■ TASK DIRECTIONS
Every record below needs to be written out exactly, apart from the pictures.

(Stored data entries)
--------------------

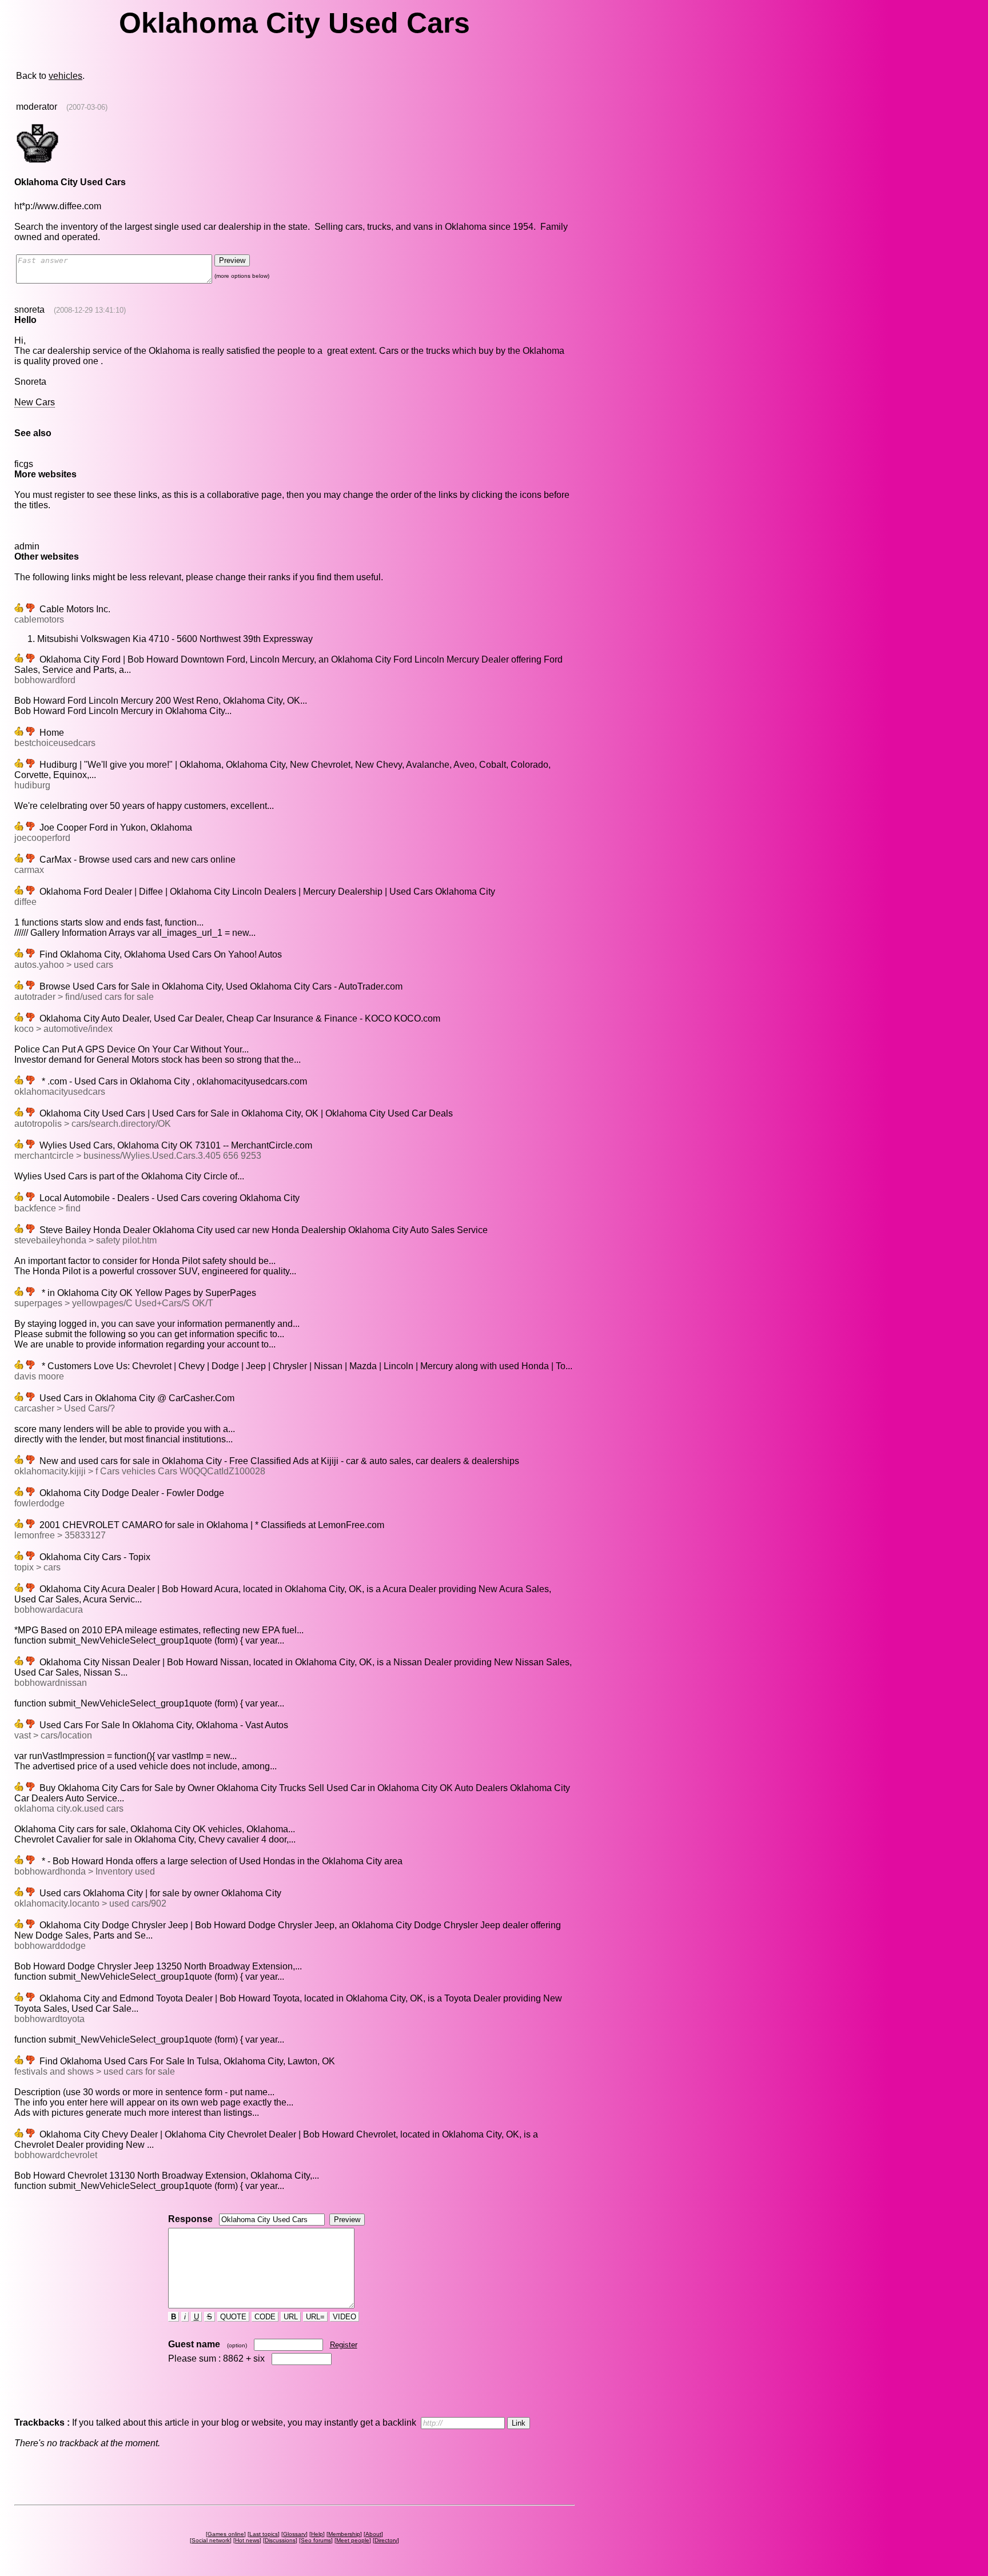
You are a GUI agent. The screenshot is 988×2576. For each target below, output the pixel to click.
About (373, 2534)
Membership (344, 2534)
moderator (36, 106)
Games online (226, 2534)
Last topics (263, 2534)
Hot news (247, 2540)
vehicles (65, 76)
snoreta (29, 309)
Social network (211, 2540)
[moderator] (37, 162)
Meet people (352, 2540)
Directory (386, 2540)
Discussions (280, 2540)
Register (343, 2344)
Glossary (294, 2534)
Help (317, 2534)
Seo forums (316, 2540)
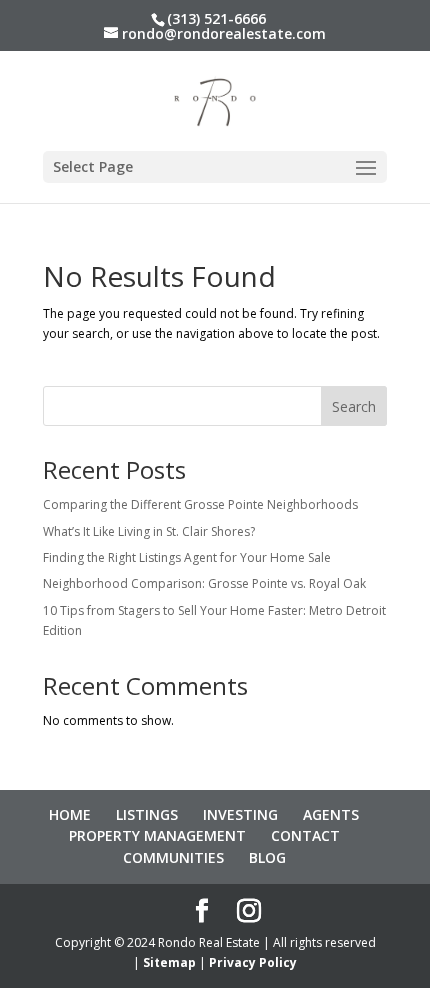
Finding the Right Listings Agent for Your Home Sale (187, 557)
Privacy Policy (253, 962)
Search (354, 406)
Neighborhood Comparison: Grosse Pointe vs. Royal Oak (204, 583)
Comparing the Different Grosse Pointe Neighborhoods (200, 504)
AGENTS (331, 814)
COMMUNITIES (173, 857)
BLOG (267, 857)
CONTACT (305, 835)
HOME (70, 814)
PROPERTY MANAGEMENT (157, 835)
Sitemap (169, 962)
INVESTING (240, 814)
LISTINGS (147, 814)
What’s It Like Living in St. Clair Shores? (149, 531)
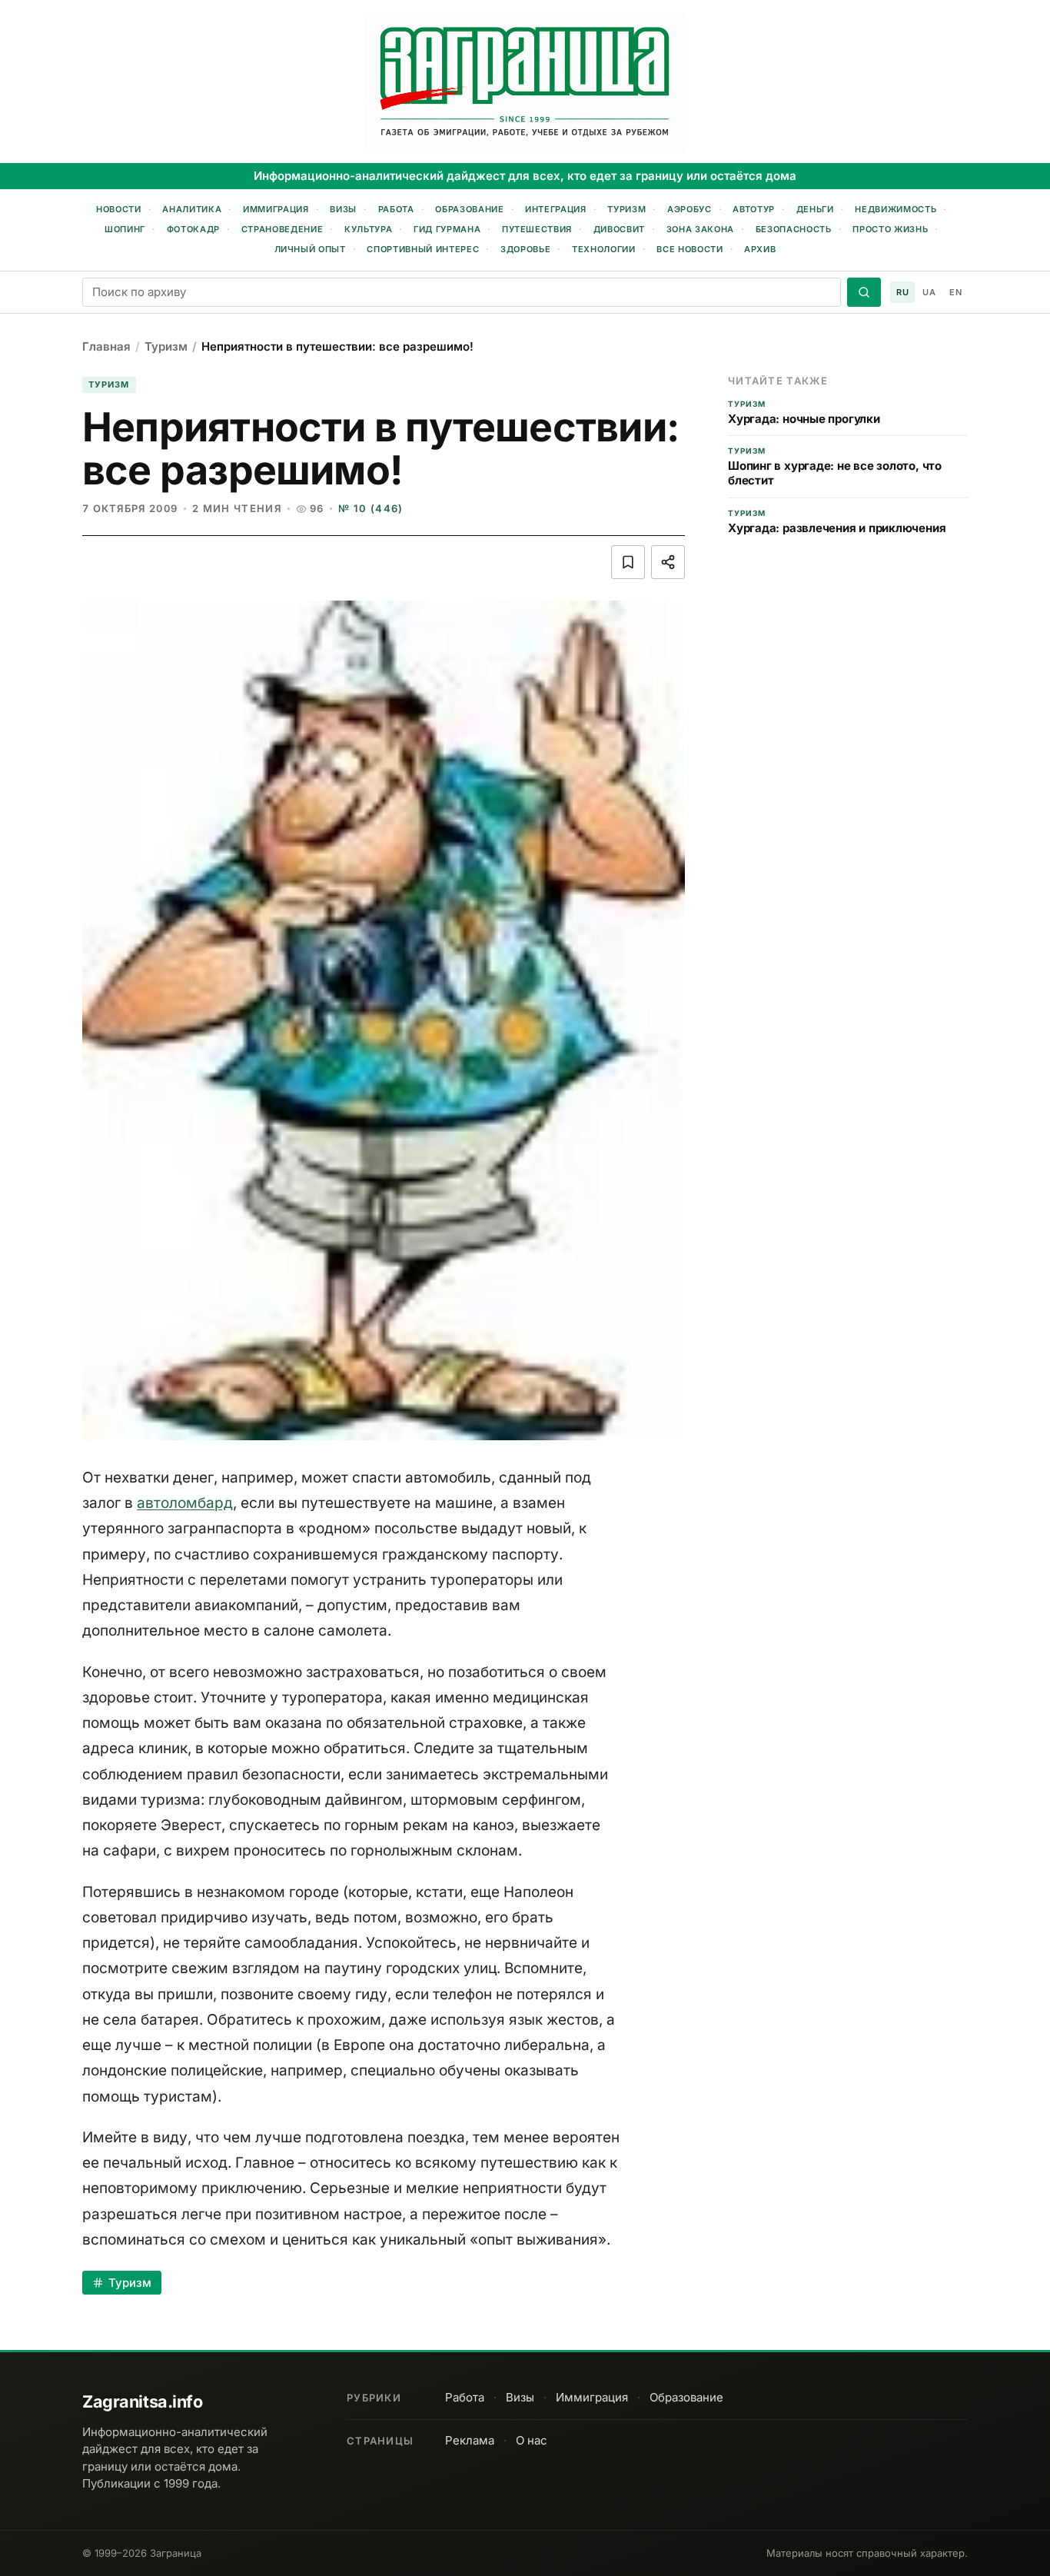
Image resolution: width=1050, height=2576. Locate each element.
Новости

--------------------

■ SOLUTION
You are a GUI agent. The screenshot is 988×2576. For each target below, output the pixel to click.
About (373, 2534)
Membership (344, 2534)
moderator (36, 106)
Games online (226, 2534)
Last topics (263, 2534)
Hot news (247, 2540)
vehicles (65, 76)
snoreta (29, 309)
Social network (211, 2540)
[moderator] (37, 162)
Meet people (352, 2540)
Directory (386, 2540)
Discussions (280, 2540)
Register (343, 2344)
Glossary (294, 2534)
Help (317, 2534)
Seo forums (316, 2540)
Finding the Right Listings Agent for Your Home Sale (187, 557)
Privacy Policy (253, 962)
Search (354, 406)
Neighborhood Comparison: Grosse Pointe vs. Royal Oak (204, 583)
Comparing the Different Grosse Pointe Neighborhoods (200, 504)
AGENTS (331, 814)
COMMUNITIES (173, 857)
BLOG (267, 857)
CONTACT (305, 835)
HOME (70, 814)
PROPERTY MANAGEMENT (157, 835)
Sitemap (169, 962)
INVESTING (240, 814)
LISTINGS (147, 814)
What’s It Like Living in St. Clair Shores? (149, 531)
Image resolution: width=1050, height=2576. Locate each element.
Новости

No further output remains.